All Collections
WEkEO Harmonized Data Access
HDA API Client & Rest
How to use the WEkEO Harmonized Data Access API REST with Wget?
How to use the WEkEO Harmonized Data Access API REST with Wget?

Let's see how to use the WEkEO HDA API Rest with Wget!

Alexandre avatar
Written by Alexandre
Updated over a week ago

Context


The Harmonized Data Access (HDA) API allows uniform access to the whole WEkEO catalogue, including subsetting and downloading functionalities (to learn more: How to download WEkEO data?).

The HDA API is REST-based and is published at this base URL: https://wekeo-broker.prod.wekeo2.eu/databroker.

📌Note: all endpoints defined in this article are relative to this URL.

We introduce here usage examples of this API in WEkEO's JupyterHub service (accessible from Sign in > Dashboard > JupyterHub).

⚠️ We recommend that you use cURL instead of Wget because Wget is outside the scope of our support.

How to use Wget?


GNU Wget is a free software package for retrieving files using the most widely used internet protocols.

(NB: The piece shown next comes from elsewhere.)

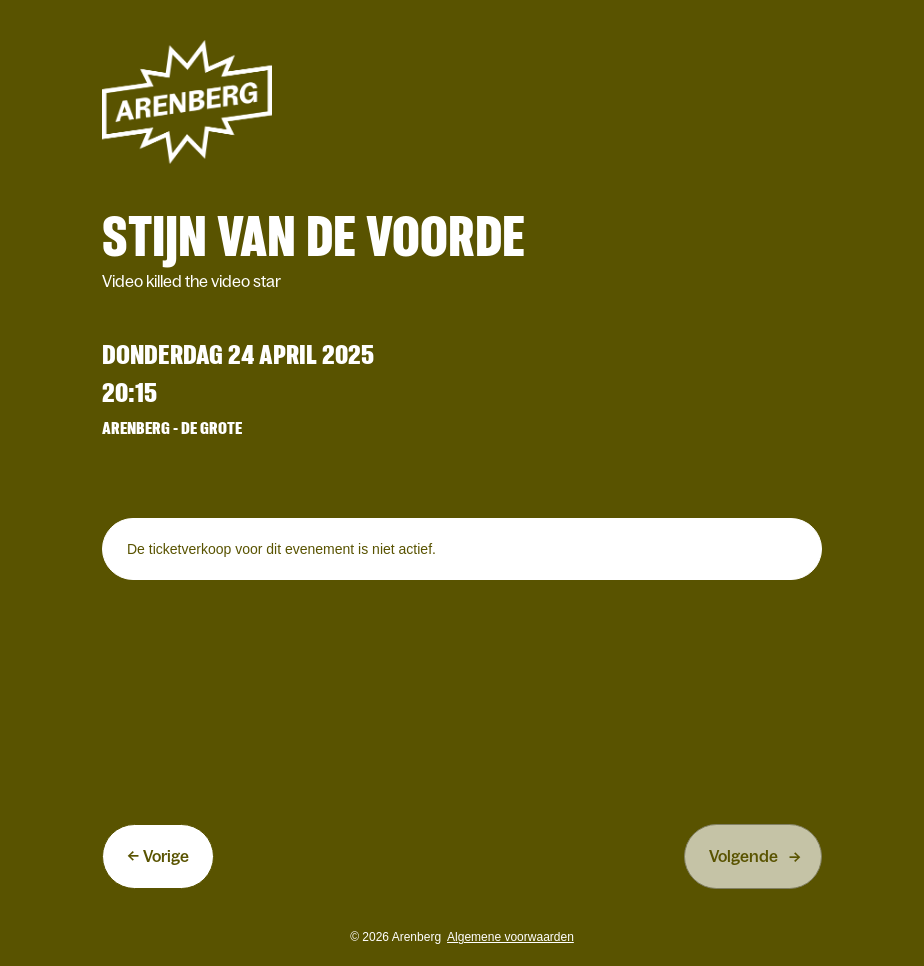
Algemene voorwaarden (510, 937)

You can access Wget in several ways:

  • In the WEkEO JupyterHub: open a terminal and run the command conda activate miniwekeolab. Then, you should see (miniwekeolab) appear on the left which means you are now using the miniwekeolab environment. In this environment, Wget is installed.

  • In a local terminal: chances are you have Wget installed by default on Linux. If you are on Windows, you can get it here.

⚠️ Commands have only been tested in Linux.

Step by step Guide


Step 1. Authentication

All calls to the HDA API require an access token, which can be obtained through a call to GET /gettoken. You'll need to provide your credentials, where <credentials> is the base64-encoded version of the string <username>:<password>.

For instance, if john is your username and 123123 your password, credentials would be am9objoxMjMxMjM= (you can use the online tool base64encode to perform this conversion):

$ wget --header="Authorization: Basic <credentials>" -qO - https://wekeo-broker.prod.wekeo2.eu/databroker/gettoken

The HDA API will respond with a token, valid for 1 hour:

{ "access_token": "xxxxxxxx-yyyy-zzzz-xxxx-yyyyyyyyyyyy" }

All other calls to the HDA API must include the access token. Whenever you see <access_token> in a command, replace it with your token.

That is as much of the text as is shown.